Echo each of the rows below word for word, changing nothing.

-------- DATA EXTRACT

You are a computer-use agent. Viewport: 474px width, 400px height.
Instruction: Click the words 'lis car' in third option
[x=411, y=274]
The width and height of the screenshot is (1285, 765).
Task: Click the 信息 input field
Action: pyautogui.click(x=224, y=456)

----------------

*WRITTEN RESPONSE*.
You are a computer-use agent. Viewport: 474px width, 400px height.
Instruction: Click the words 'lis car' in third option
[x=411, y=274]
The width and height of the screenshot is (1285, 765).
Task: Click the 信息 input field
Action: pyautogui.click(x=224, y=456)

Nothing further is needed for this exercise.